For headache symptoms, symptomatic treatment with appropriate analgesics can be administered, but narcotics or morphine-like drugs should be avoided to prevent addiction. Commonly used medications include: - Rotundine 30mg, 1–2 times/day; - L-SPD (L-Stepholidine) 25mg, 1–2 times/day; - Enteric-coated Aspirin 0.3g, 1–2 times/day; - Benorylate 0.5g, 1–2 times/day; - Ibuprofen 0.2g, 2–3 times/day; - Naproxen 0.25g, 1–2 times/day. For dizziness, the following medications may be used: - Diphenhydramine 0.05g, 1–2 times/day; - Chlorobutanol 0.3g, 1–2 times/day; - Vitamin B6 10mg, 3 times/day. For patients prone to fatigue and inhibition, the following may be prescribed: - Glutamic Acid 0.5g, 3 times/day; - GABA (γ-Aminobutyric Acid) 0.5g, 3–4 times/day; - Methylphenidate 10mg, 2–3 times/day; - Pyritinol Hydrochloride 0.1g, 3 times/day. For patients prone to excitability and irritability, the following may be given: - Perphenazine 2mg, 2–3 times/day; - Diazepam 5mg, 1–2 times/day; - Oxazepam 15mg, 2–3 times/day; - Alprazolam 0.4mg, 1–2 times/day; - Chlorprothixene 25mg, 1–2 times/day. For those with autonomic dysfunction, the following may be used: - Oryzanol 10mg, 3 times/day; - Promethazine 25mg, 1–2 times/day; - Tribromides 0.3g, 3 times/day; - Phenobarbital 0.06g, 1–3 times/day; - Atropine Sulfate 0.3mg, 2–3 times/day; - Scopolamine 0.2mg, 2–3 times/day. Additionally, commonly used Chinese patent medicines include: - Anshen Buxin Wan (Calming and Heart-Nourishing Pill), - Gastrodia Tuber tablets, - Peaceful Palace Bovine Bezoar Pill, - Naoning Syrup, - Naozhenning, - Helicid, etc.
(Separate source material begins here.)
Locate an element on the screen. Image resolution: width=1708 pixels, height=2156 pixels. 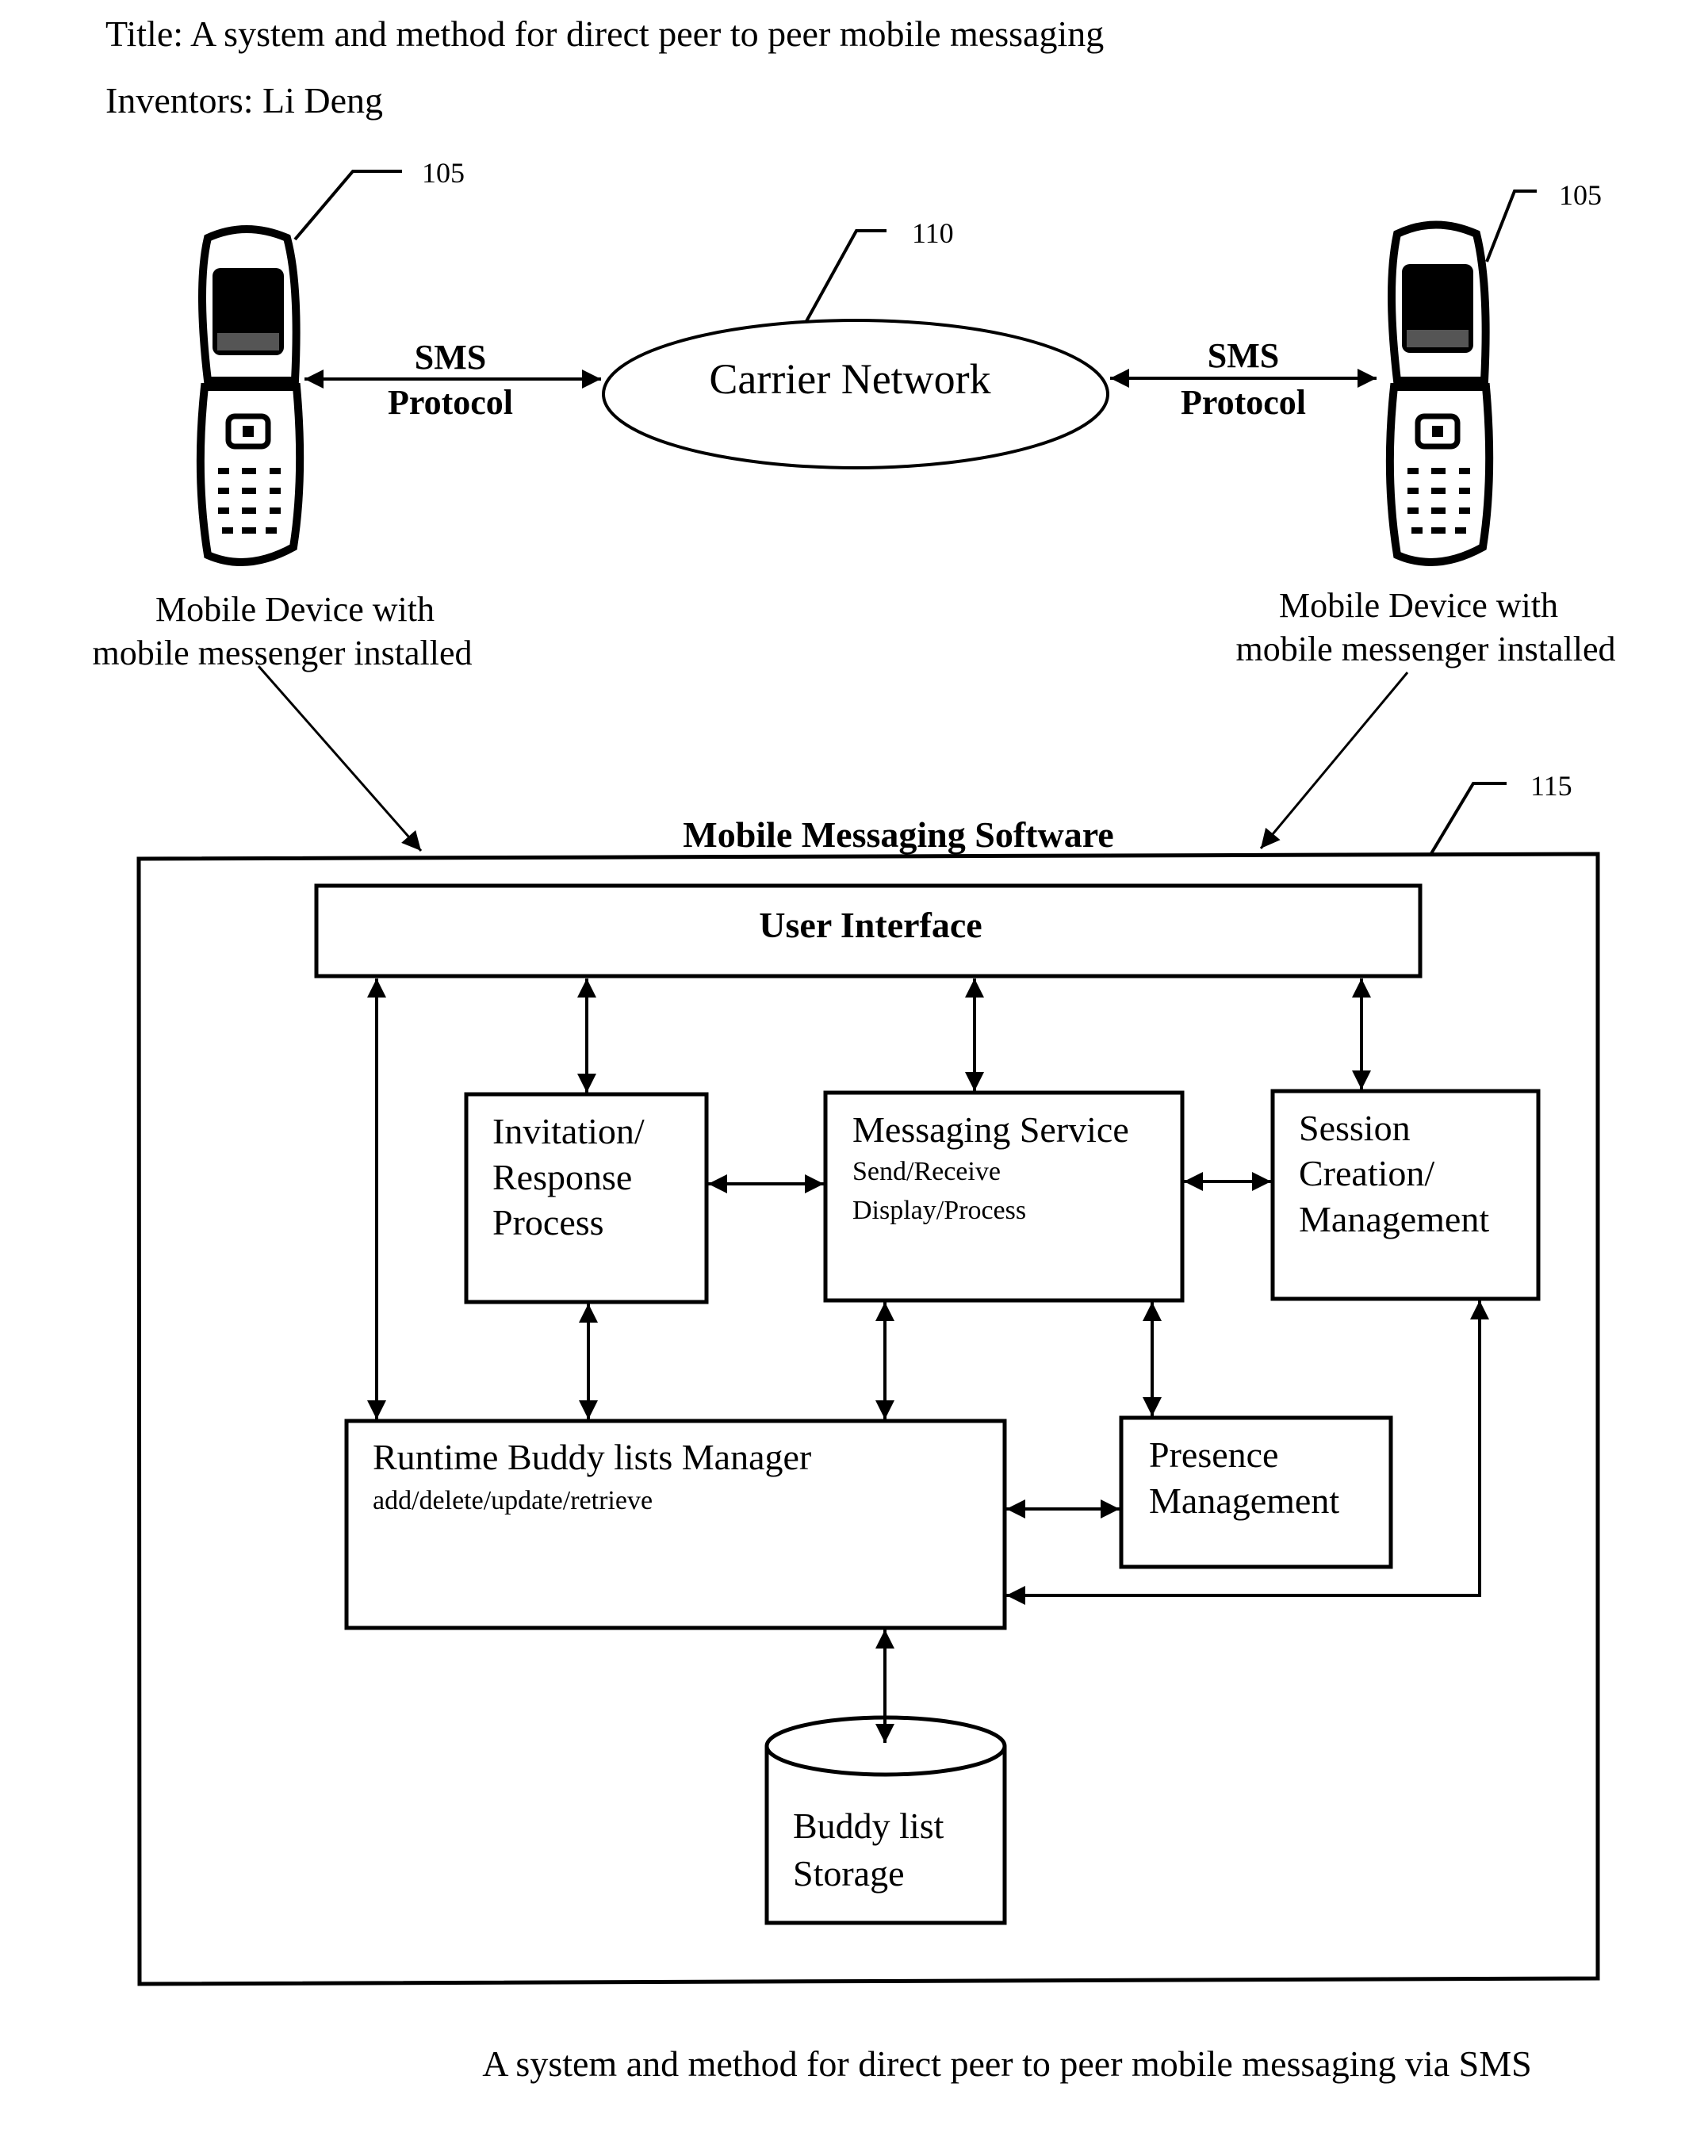
right-device-to-software-arrow is located at coordinates (1334, 760).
To promote the patient's physical and mental recovery, they should actively participate in outdoor activities, exercise regularly, maintain a structured lifestyle, correct bad habits, and resume work as soon as possible within their capacity. Learning new knowledge and skills, engaging in social interactions, and fostering good interpersonal relationships will contribute to a cheerful mood, stable emotions, smooth work, and harmonious family life—all of which are beneficial for complete physical, mental, and social rehabilitation.